(Beginning of Source passage)

# My first build, thoughts?



## MJDeViant (Jul 12, 2007)

First off, I'm glad this section was added. This site is a big help and information depot.

Okay, the PC will be finished hopefully in early Septemeber. I can't just buy all the parts at once and I'm gonna buy the video card last. I have yet to buy one thing to start building but have been looking around and pricing/concocting my PC. Price range for me is about $800-1000, but hopefully only around $700.

Case: Antec 900 Case
Motherboard: Gigabyte P35 DSR3 
CPU: Core 2 Quad Q6600
HD: Seagate 320 GB HD
Disc Drives: LG 18x dvd burner combo drive
Video Card: 320 MB 8800 or just a 256 MB, either way has to be DX10
PSU: I forget what I had it narrowed down to, but it was a 700W with the 80-85% efficiency rating

I am a graphic designer (Illustrator, Photoshop, After Effects, Dreamweaver, Flash 8, etc.) with some gaming in mind (really I only play BF, especially 1942). I don't want some extreme gaming ridiculousness, I just need quick graphics, lots of processing power for rendering and such and room for imaging and files. I think the above setup lands me in around the $800-950 range. Any ideas, suggestions? I'm wondering if I really need the 8800 video card. That's probably the most expensive increase in price for me. Also, I have not added the cost of an OS because I can get XP Pro, or Vista Ultimate for free (nice to have someone in the tech industry). I'm gonna buy a new monitor down the road, like after x-mas. I haven't settled exactly on a case yet, but the Antec 900 seems pretty highly rated and looks-wise seems okay to me. Any comments would help, thanks in advance.

(End of Source passage)

Your goal — Please transcribe the forum post about a first PC build from "Okay, the PC" to "only around $700.". The data that follows comes from a different source than the forum post about a first PC build.

(Beginning of Recorded information)

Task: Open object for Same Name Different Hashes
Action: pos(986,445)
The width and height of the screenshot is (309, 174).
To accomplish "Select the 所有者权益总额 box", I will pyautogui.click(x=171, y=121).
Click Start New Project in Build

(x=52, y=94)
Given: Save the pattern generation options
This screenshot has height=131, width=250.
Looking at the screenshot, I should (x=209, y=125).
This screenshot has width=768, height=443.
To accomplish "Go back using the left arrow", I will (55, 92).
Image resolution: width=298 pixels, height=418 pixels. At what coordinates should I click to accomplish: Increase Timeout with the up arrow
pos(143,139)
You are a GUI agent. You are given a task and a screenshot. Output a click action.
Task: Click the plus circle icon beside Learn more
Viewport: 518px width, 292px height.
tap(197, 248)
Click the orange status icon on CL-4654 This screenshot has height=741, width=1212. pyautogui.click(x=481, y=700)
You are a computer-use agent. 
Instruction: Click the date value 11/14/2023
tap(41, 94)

(End of Recorded information)
(Beginning of Recorded information)

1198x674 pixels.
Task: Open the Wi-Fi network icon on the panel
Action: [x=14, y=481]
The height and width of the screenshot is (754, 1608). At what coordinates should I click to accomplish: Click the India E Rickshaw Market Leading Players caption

(End of Recorded information)

Result of the task —
Okay, the PC will be finished hopefully in early Septemeber. I can't just buy all the parts at once and I'm gonna buy the video card last. I have yet to buy one thing to start building but have been looking around and pricing/concocting my PC. Price range for me is about $800-1000, but hopefully only around $700.